Es la Glass-Steagall o JP Morgan: Tu eliges

29 de octubre de 2013

29 de octubre de 2013 – En un artículo que publicó el diario Wall Street Journal el lunes 28, el ex abogado de la Comisión de Valores y Cambios, Edward Siedle, analizó una de las maneras en las que un proceso penal contra JP Morgan Chase podría derrumbar a todo el sistema financiero. "Se dice que los reguladores bancarios le han advertido a los fiscales federales que un proceso penal en contra de JPMorgan Chase podría llevar a que se revise su autorización para operar como banco", escribió Siedle. Señala que si se hubiese un proceso penal exitoso contra JP Morgan, de acuerdo a la Sección 9 de la Ley de Compañía de Inversión de 1949, entonces JP Morgan ya no podría gestionar sus $1.4 billones de dólares en los 142 fondos mutuales registrados esa ley. La Sección 9, titulada "Inelegibilidad de ciertas personas y suscriptores afiliados", especifica que una persona condenada por un delito grave o delito menor relacionado al manejo de valores o de fondos mutuales, es inelegible para fungir como asesor de inversiones en un fondo mutual, a menos que el gobierno le conceda una excepción a esa disposición, lo cual puede hacer.

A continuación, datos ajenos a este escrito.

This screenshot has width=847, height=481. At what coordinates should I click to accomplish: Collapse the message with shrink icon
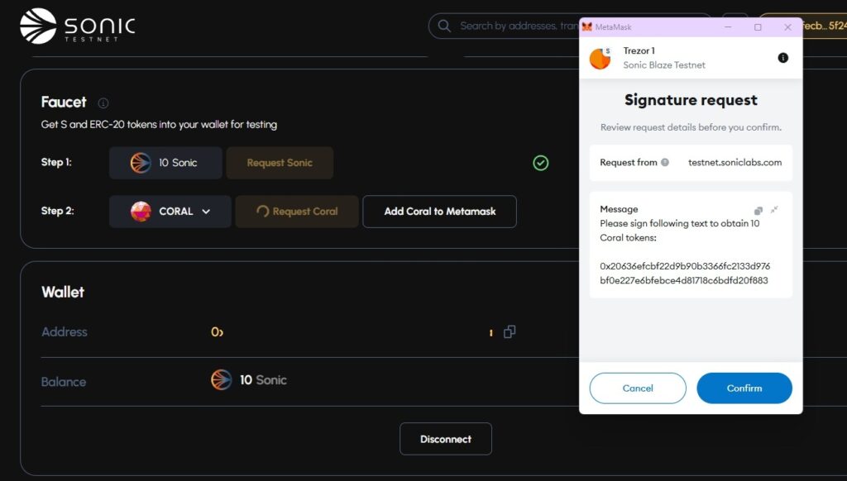click(x=774, y=209)
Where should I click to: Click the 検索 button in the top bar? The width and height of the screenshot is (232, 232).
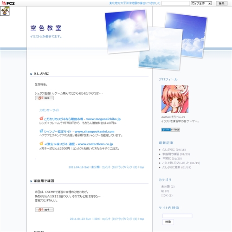coord(221,3)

Un día antes, el editor de finanzas del Wall Street Journal, Francesco Guerrero, había regurgitado las amenazas de Wall Street de que si el gobierno de Obama se rehusaba simplemente a proporcionar los fondos al pobrecito del viejo JP Morgan Chase para pagar la parte de compensación del arreglo que está haciendo con el Departamento de Justicia por $13 mil millones de dólares por sus delitos de fraudes hipotecarios, eso por sí mismo podría tener implicaciones "sistémicas".

El razonamiento de JP Morgan es más o menos este: Todos esos fraudes hipotecarios fueron cometidos por el banco Washington Mutual [la lavandería de narcodólares que quebró en 2008] antes de que JP Morgan lo comprara en 2008, así que por lo tanto, JP Morgan si es elegible para recibir los $1,200 millones de dólares de los $2,700 millones que la Corporación Federal de Seguros a los Depósitos (FDIC) tiene asignados para los acreedores de Washington Mutual cuando quebró. "Los inversionistas, banqueros y abogados están observando el proceso muy de cerca", escribe Guerrero, porque si el gobierno de Estados Unidos no le transfiere dinero de los contribuyentes para pagar la parte de la compensación en el 'arreglo' de $13,000 millones que negocia con JPMorgan, ¿quién va a querer comprar bancos quebrados en el futuro, cuando el gobierno se los solicite? (Si Obama no les da el dinero "voluntariamente", ellos pretenden demandar a la FDIC para conseguirlo).

Esas "amenazas" le funcionaron muy bien en 2012 al HSBC, la joya de la corona del narcotráfico británico por siglos y que sigue operando libremente en Estados Unidos, a pesar de que los agarraron con las manos en la masa lavando más de $15 mil millones de los carteles de la droga hacia Estados Unidos (para no mencionar los fondos de Al-Qaeda que también lavaban), bajo la doctrina declarada del Fiscal General de Obama, Eric Holder, que sostiene que los llamados bancos sistémicos son "demasiado grandes para meter a la cárcel".

¿Van a aceptar los ciudadanos estadounidenses que se utilice el dinero de los contribuyentes para pagar los crímenes de JP Morgan, cuando todo lo que se necesita para parar este nuevo delito es restaurar la ley Glass-Steagall de Franklin Roosevelt? Bajo la ley Glass-Steagall, las "amenazas" de Wall Street desaparecen, junto con Wall Street. Nadie más excepto Wall Street sufrirá de la desaparición de esas empresas criminales que se llaman JP Morgan Chase o HSBC.

La publicación American Banker informó el lunes 28 que en un Simposio sobre reglamentación bancaria que se realizó el año pasado, los banqueros "salieron listos para dar la pelea" contra nuevas reglas y los reguladores pidieron "reformas aún más drásticas (es decir, el regreso a la ley Glass-Steagall)", en el simposio de este año que se realizó la semana pasada, la presidente de HSBC para las operaciones en Estados Unidos, Irene Dorner, le dijo a los banqueros que deberían aceptar las normas y reglamentos actuales; con estas si se puede vivir. Wall Street sabe que nuevas reglas quiere decir Glass-Steagall, y eso no lo van a tolerar. El American Banker informa que la delincuente Dorner de HSBC gasta "cada vez más cantidades de tiempo en Washington para discutir... principalmente sobre las nuevas normas y reglamentos con las autoridades".